White flag. 762 comments


With one of the most impotent lineups that has ever been assembled, a lineup even two Viagras couldn’t have helped, the Texas Rangers faced one of the most difficult pitchers in the American League.

The outcome of this game was determined the moment Elvis Andrus’s name was written in the number three slot.

Sure, Nick Martinez had his worse start of the season. In fact, he gave up seven runs in just 3.1innings.

But Jeff Banister earned the L on this one.

Banister, with his never quit mantra, quit.

He did not seem like the white flag type of manager, but there is no other possible explanation for batting Elvis Andrus third and Mitch Moreland fourth in any lineup in any league at any level in any country on any planet.

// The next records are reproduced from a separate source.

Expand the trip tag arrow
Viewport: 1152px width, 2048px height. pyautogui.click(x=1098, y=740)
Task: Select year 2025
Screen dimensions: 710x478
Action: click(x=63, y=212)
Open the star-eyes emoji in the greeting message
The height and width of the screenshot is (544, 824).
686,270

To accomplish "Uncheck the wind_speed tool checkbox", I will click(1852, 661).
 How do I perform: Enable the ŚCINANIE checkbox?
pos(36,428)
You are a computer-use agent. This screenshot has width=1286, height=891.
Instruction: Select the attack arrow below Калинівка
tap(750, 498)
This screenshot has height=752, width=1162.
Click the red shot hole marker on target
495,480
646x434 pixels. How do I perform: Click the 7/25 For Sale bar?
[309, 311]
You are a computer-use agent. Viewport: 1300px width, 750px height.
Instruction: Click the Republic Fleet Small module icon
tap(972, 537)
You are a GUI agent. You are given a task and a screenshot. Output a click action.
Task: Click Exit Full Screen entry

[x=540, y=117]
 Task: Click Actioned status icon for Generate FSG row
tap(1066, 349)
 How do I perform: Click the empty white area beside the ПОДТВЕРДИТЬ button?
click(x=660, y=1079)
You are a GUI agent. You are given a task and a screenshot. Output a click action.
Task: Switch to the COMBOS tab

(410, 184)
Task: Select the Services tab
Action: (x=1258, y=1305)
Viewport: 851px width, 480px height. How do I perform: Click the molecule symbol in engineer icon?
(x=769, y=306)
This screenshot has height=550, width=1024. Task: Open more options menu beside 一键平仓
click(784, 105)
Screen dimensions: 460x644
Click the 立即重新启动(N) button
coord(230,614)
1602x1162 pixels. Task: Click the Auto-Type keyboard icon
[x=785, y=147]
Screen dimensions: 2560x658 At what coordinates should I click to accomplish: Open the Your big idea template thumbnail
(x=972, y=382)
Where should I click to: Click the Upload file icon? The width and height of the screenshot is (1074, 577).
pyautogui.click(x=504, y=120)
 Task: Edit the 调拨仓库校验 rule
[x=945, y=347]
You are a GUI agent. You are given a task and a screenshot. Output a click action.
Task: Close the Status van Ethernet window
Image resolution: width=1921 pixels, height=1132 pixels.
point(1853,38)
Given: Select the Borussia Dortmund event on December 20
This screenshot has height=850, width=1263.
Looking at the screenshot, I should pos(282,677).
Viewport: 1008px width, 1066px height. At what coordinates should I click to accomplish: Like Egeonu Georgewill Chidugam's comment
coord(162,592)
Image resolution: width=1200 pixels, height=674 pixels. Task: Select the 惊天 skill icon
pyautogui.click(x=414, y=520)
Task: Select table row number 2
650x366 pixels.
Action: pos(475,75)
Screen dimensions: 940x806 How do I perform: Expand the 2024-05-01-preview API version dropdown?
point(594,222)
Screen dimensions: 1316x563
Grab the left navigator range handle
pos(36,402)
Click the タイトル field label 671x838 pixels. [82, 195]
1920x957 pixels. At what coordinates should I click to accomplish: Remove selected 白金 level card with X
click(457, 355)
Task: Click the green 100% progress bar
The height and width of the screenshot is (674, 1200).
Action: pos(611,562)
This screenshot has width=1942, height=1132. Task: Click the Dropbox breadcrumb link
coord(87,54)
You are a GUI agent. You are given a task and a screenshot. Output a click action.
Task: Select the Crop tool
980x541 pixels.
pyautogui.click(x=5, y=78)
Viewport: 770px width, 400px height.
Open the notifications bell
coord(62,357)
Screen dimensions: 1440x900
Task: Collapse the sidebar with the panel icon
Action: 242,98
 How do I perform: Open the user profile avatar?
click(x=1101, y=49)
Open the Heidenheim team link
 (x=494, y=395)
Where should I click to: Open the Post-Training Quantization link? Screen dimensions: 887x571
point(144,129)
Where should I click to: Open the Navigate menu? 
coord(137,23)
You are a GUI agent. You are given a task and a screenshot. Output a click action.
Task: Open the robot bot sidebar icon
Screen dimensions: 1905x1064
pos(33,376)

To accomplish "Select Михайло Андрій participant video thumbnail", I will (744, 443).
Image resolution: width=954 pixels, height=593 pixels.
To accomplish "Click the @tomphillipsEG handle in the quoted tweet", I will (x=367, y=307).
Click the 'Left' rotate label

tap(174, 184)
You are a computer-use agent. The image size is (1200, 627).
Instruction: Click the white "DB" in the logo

When your team is facing a pitcher as dominating as Chris Sale, you put the best team out on the field to give your team the best chance to score that one or two runs and hope your pitcher is on.

Or you give up.

Banister gave up. Shame on him.

There was absolutely no way he would know Martinez would crater. (In fact, maybe Martinez cratered because, after looking at the team behind him, he knew the only chance he had to tie the game was to throw a perfect game.) But he had been pretty brilliant in most of his starts, a little bloop or a bobble or some other piece of incredible luck that the Rangers have been blessed with lately, and that would be all Martinez would normally need.

But Banister sent the guy out to the beach of Normandy with only a Daisy air rifle BB gun. Alone.

Way to hang him out to dry.

This was the equivalent of Jeff Banister hitting a sharp ground ball to second and lazily running it out.

There are no forfeits in major league baseball. But last night was as close as it gets.

The umpires should have called the mercy rule the instant the lineup card was posted.